The European Commission has issued its starkest warning yet of economic penalties facing the Government due to lack of progress in decarbonising Irish society and in adopting renewable energy.
Its 2018 Country Report Ireland concludes "existing climate change mitigation efforts will not enable Ireland to achieve its Europe 2020 climate goals domestically".
It adds: "Only limited progress has been achieved in decarbonising key parts of the economy, mainly in agriculture, road transport and the residential sector."
This will make it necessary for Ireland to “use available flexibilities”, it adds. This means that after 2020 the Government will have to buy renewable energy and emissions credits from other compliant EU member states.
Based on current emissions and shortfall on renewable energy targets, this would amount to an estimated €400 million to €600 million payable per year until the country complies with its legally-binding commitments.
‘We are failing’
National projections highlight the scale of additional efforts needed, the commission points out, as emissions are expected to increase up to 2025, before stabilising at a level slightly below 2005 emissions. It said “on the basis of existing policies” most EU countries are already achieving reductions in emissions, which contribute to global warming.
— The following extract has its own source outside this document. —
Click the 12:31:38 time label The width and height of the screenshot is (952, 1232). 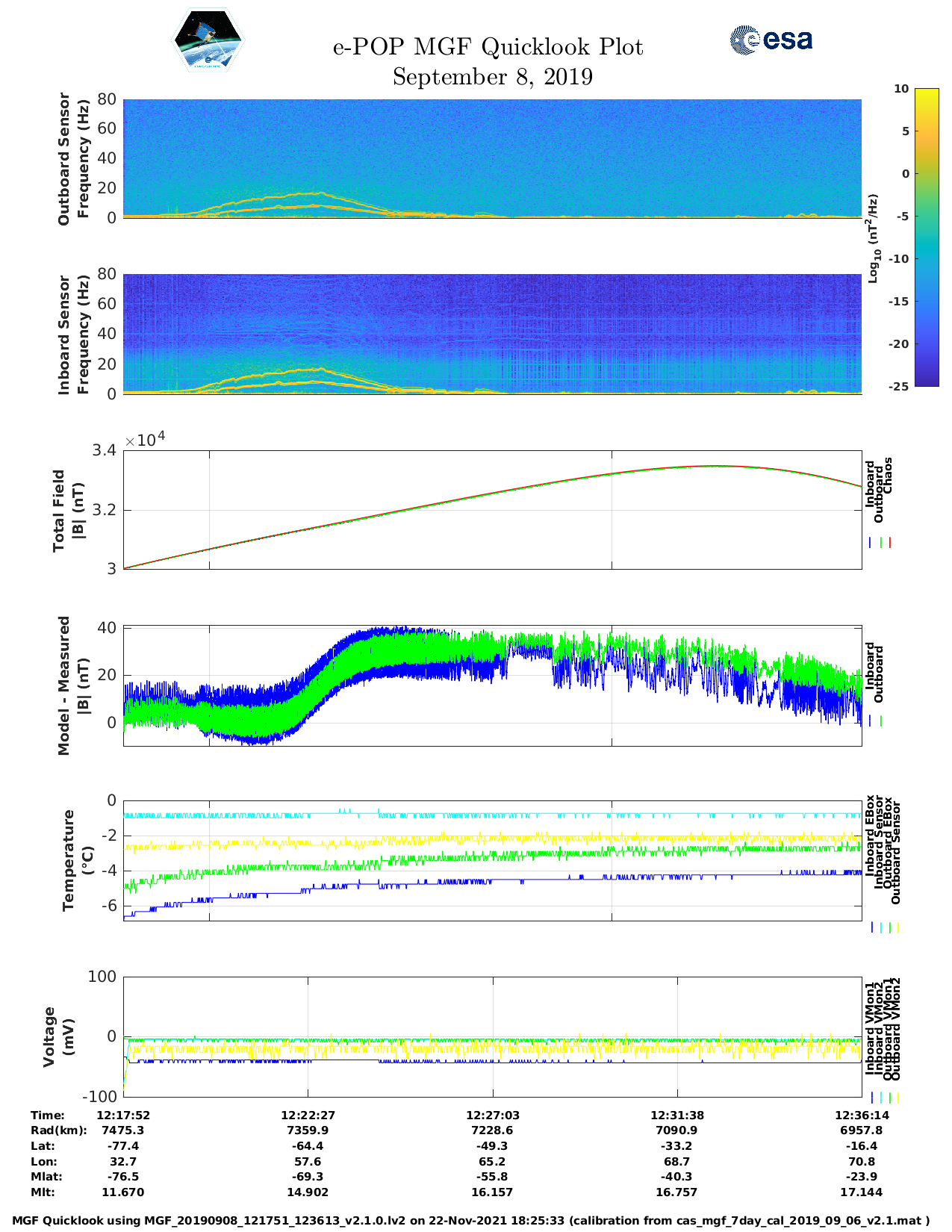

The new National Mitigation Plan, it notes, “lays out a roadmap towards a low-carbon economy and a framework to tackle persisting challenges in the energy sector”. The commission finds “as it stands, however, the plan offers few specific new mitigation measures”.
On the report issued on Wednesday, Green Party leader Eamon Ryan said: "Ireland is failing to make any progress in decarbonising the economy and is being left behind in the climate transition." The commission is "warning us of the extent to which we are failing and of the costs which this non-compliance will impose on our economy", he said.
‘Inaction’
“It lays bare the inaction from Government on climate change. Ireland is facing hundreds of millions in fines for missing emission reduction and renewable energy targets. I cannot fathom how the Government cannot see that investing now will be so beneficial for the country.”
In an address to IBEC Energy and Climate Policy Committee on Thursday, Minister for Climate Action and Environment Denis Naughten said the National Development Plan sets out clear measures towards decarbonisation. These include almost €22 billion in funding for climate and energy projects, such as deeper retrofit of insulation in 45,000 homes every year from 2021 to 2040 to make them more energy efficient, up to 4,500 megawatts of renewable electricity generation, development of a renewable gas programme, rollout of the support scheme for renewable heat, and commitments on electric vehicles and low-emission public transport.
In addition, the planned closure of Moneypoint power station by 2025 and the ending of peat for electricity generation in advance of 2030 would have a significant, positive impact, he said.
“There is no magic bullet solution, and no one policy or single scheme is a panacea or a ready-made answer to the challenges we face. It will take concerted action across all the energy sectors to meet the decarbonisation challenge we all face,” Mr Naughten said.